2. In order to be valid, the proposed alternative workweek schedule must be adopted in a secret ballot election, before the performance of work, by at least a two-thirds vote of the affected employees in the work unit. The election must be held during regular working hours at the worksite.
3. Prior to the secret ballot vote, any employer who proposes to institute an alternative workweek schedule must make a disclosure in writing to the affected employees of the effects of the proposed arrangement on their wages, hours and benefits. Such a disclosure must include a noticed meeting held at least 14 days prior to voting for the specific purpose of discussing the effects of the alternative workweek schedule. The employer must also provide that disclosure in a non-English language if at least five percent of the affected employees primarily speak that language. The employer must mail the written disclosure to employees who do not attend the meeting.
4. Any type of alternative workweek schedule may be repealed by the affected employees upon a petition of one-third of the affected employees. The election to repeal the alternative workweek schedule must be held not more than 30 days after the petition is submitted to the employer, except that the election may not be held earlier than 12 months after the date that the same group of employees voted in an election held to adopt or repeal an alternative workweek schedule. If the alternative workweek schedule is revoked, the employer must comply within 60 days.
5. The results of any election conducted must be reported by the employer to the Division of Labor Statistics and Research within 30 days after the results are final, and the report of election results must be a public document. The report must include the final tally of the vote, the size of the unit and the nature of the business of the employer.
6. Employees affected by a change in work hours resulting from the adoption of an alternative workweek schedule may not be required to work those new work hours for at least 30 days after the announcement of the final results of the election.

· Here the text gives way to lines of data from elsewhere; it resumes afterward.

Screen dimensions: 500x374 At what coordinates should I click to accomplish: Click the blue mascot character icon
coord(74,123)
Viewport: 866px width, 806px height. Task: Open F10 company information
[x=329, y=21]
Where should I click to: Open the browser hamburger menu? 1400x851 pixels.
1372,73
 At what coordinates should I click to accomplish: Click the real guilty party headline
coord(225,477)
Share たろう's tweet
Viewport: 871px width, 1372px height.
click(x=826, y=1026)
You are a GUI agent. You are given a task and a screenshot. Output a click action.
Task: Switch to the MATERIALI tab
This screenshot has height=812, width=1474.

7. Employers cannot intimidate or coerce employees to vote either in support of or in opposition to a proposed alternative workweek. The employer can, however, express its position concerning that alternative workweek to the affected employees. Employees cannot be discharged or discriminated against for expressing opinions concerning the alternative workweek election or for opposing or supporting its adoption or repeal.
Properly implemented, a CTO or alternative work-week schedule agreement can provide substantial benefits to employees at little or no additional cost to the employer. But simply giving time off to an employee in place of overtime in the absence of one of these agreements is risky business and will expose the employer to substantial liability, including fines, interest and attorney fees. So be careful – and when in doubt, contact your friendly neighborhood employment lawyer.